Yang dimaksud unsur-unsur intrinsik dalam sebuah karya
sastra adalah unsur-unsur pembangun karya sastra yang dapat ditemukan di dalam
teks karya sastra itu sendiri. Untuk karya sastra dalam bentuk prosa, seperi
roman, novel, dan cerpen, unsur-unsur intrinsiknya ada tujuh: 1) tema, 2)
amanat, 3) tokoh, 4) alur (plot), 5) latar (setting), 6) sudut pandang, dan 7)
gaya bahasa.
1. Tema
Gagasan, ide, atau
pikiran utama yang mendasari suatu karya sastra disebut tema. Atau gampangnya,
tema adalah sesuatu yang menjadi dasar cerita, sesuatu yang menjiwai cerita,
atau sesuatu yang menjadi pokok masalah dalam cerita. Tema merupakan jiwa dari
seluruh bagian cerita. Karena itu, tema menjadi dasar pengembangan seluruh
cerita. Tema dalam banyak hal bersifat ”mengikat” kehadiran atau ketidakhadiran
peristiwa, konflik serta situasi tertentu, termasuk pula berbagai unsur
intrinsik yang lain. Tema ada yang dinyatakan secara eksplisit (disebutkan) dan
ada pula yang dinyatakan secara implisit (tanpa disebutkan tetapi dipahami).

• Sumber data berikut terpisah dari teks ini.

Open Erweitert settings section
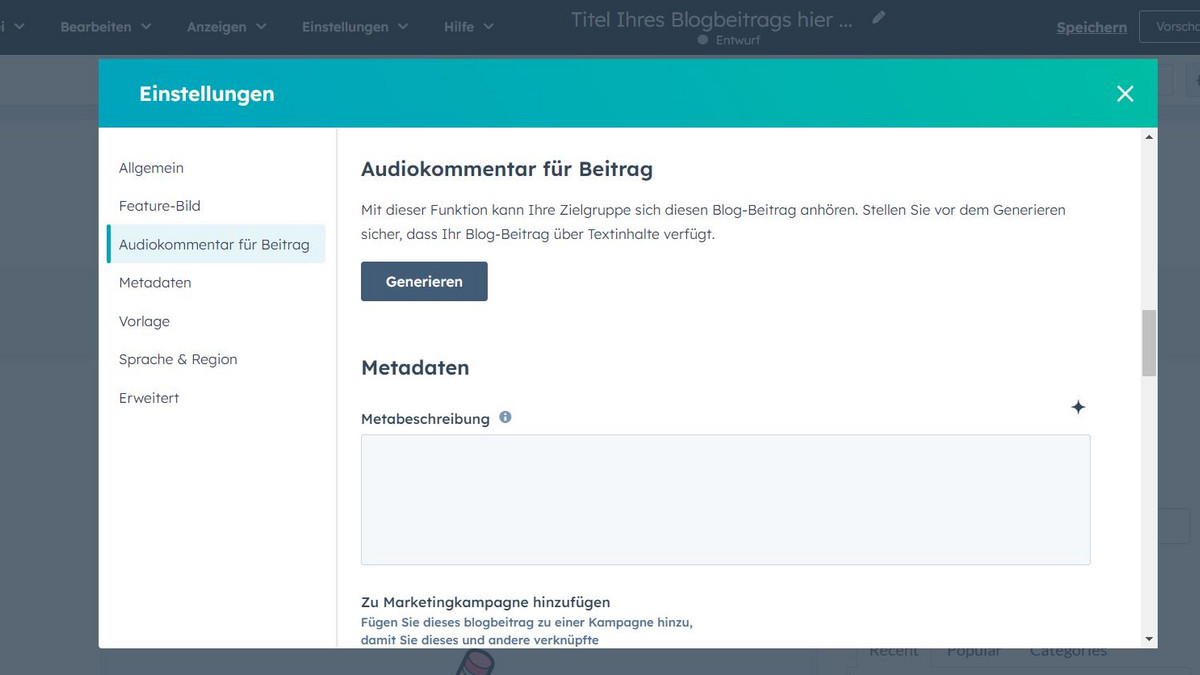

Dalam menentukan tema, pengarang dipengaruhi oleh beberapa faktor, antara lain:
minat pribadi, selera pembaca, dan keinginan penerbit atau penguasa. Dalam
sebuah karya sastra, disamping ada tema sentral, seringkali ada pula tema
sampingan. Tema sentral adalah tema yang menjadi pusat seluruh rangkaian
peristiwa dalam cerita. Adapun tema sampingan adalah tema-tema lain yang
mengiringi tema sentral.
2. Amanat
Amanat adalah pesan
yang ingin disampaikan oleh pengarang terhadap pembaca melalui karyanya, yang
akan disimpan rapi dan disembunyikan pengarang dalam keseluruhan cerita. Amanat
adalah ajaran moral atau pesan yang ingin disampaikan oleh pengarang melalui
karyanya. Sebagaimana tema, amanat dapat disampaikan secara implisit yaitu
dengan cara memberikan ajaran moral atau pesan dalam tingkah laku atau
peristiwa yang terjadi pada tokoh menjelang cerita berakhir, dan dapat pula
disampaikan secara eksplisit yaitu dengan penyampaian seruan, saran,
peringatan, nasehat, anjuran, atau larangan yang berhubungan dengan gagasan
utama cerita.
3. Tokoh
Penokohan adalah pemberian
watak terhadap pelaku-pelaku cerita dalam sebuah karya sastra. Tokoh cerita
terdiri atas tokoh Protagonis, yaitu tokoh dalam karya sastra yang memegang peranan
baik. Tokoh antagonis, yaitu tokoh dalam karya sastra yang merupakan penantang
dari tokoh utama,biasanya memegang peranan jahat. Tokoh tambahan (figuran),
yaitu tokoh yang tidak memegang peranan dan tidak mengucapkan sepatah katapun,
bahkan dianggap tidak penting sebagai individu. Tokoh adalah individu
ciptaan/rekaan pengarang yang mengalami peristiwa-peristiwa atau lakuan dalam
berbagai peristiwa cerita. Pada umumnya tokoh berwujud manusia, namun dapat
pula berwujud binatang atau benda yang diinsankan. Tokoh dapat dibedakan
menjadi dua yaitu tokoh sentral dan tokoh bawahan. Tokoh sentral adalah tokoh
yang banyak mengalami peristiwa dalam cerita.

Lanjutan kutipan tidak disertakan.